#### Fragment tekstu

Po uroczystościach religijnych orkiestra zagrała zatrzymała się jeszcze na placu i zagrała parę świeckich kawałków
.
Bomboloni rozeszły się w mig. Loteria, jak zwykle, wzbudziła emocje. A ja rozłożyłam się z farbami do profesjonalnego makijażu i malowałam buźki dzieci. Jak każde dzieci nauczone, że nie ma nic za darmo i te włoskie pytały się, ile to kosztuje. Odpowiadałam, że jedno „Zdrowaś Maryja”.

########
#### Wiersze danych

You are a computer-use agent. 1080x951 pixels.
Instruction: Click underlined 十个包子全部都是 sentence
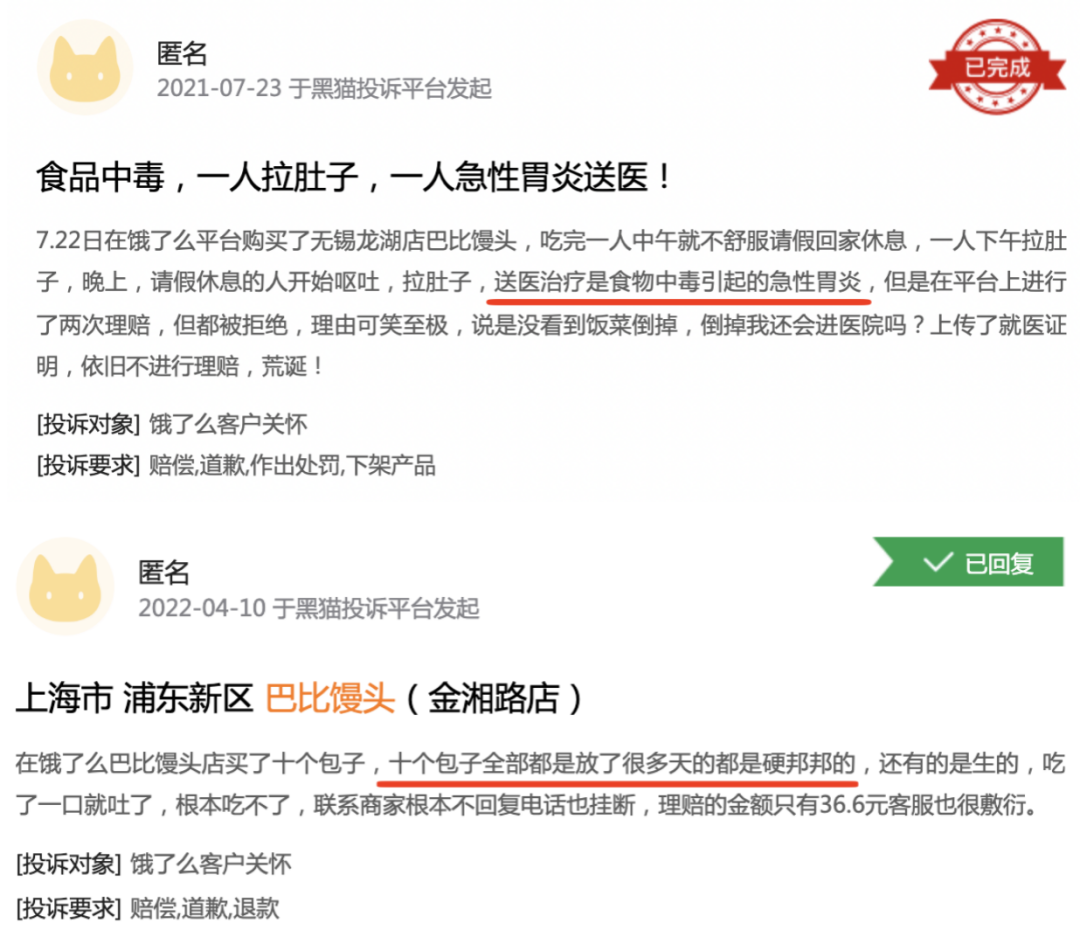pyautogui.click(x=622, y=763)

########

#### Zadania do wykonania:
A – Jaką cenę za malowanie buziek podawano włoskim dzieciom we fragmencie o uroczystościach?
B – Dopisz dalszy ciąg fragmentu o uroczystościach, zaczynając po jego ostatnim zdaniu.
Wiersze danych nie są potrzebne do pracy z fragmentem o uroczystościach.

#### Odpowiedzi do zadań:
A – Jedno „Zdrowaś Maryja”.

B –
Było bardzo miło, poznałam nowych parafian, sąsiadów. No i co dla mnie niezwykle ważne obywałam się zupełnie bez tłumacza. A rok temu? Przemykałam gdzieś pomiędzy ludźmi rozsyłając tylko blade uśmiechy. I tak w tym roku nie mogłabym liczyć na pomoc Krzysztofa, bo został wezwany do chorej i w ogóle nie było go do końca festy. Szkoda. Ważniejsze jednak, że posłannictwo spełnione, kobieta zmarła dzisiaj, opatrzona wcześniej sakramentami.
I jestem już tak zmęczona, że o poniedziałku następnym razem. Nie obiecuję jednak, że nastąpi on jutro. Wybieramy się do Florencji.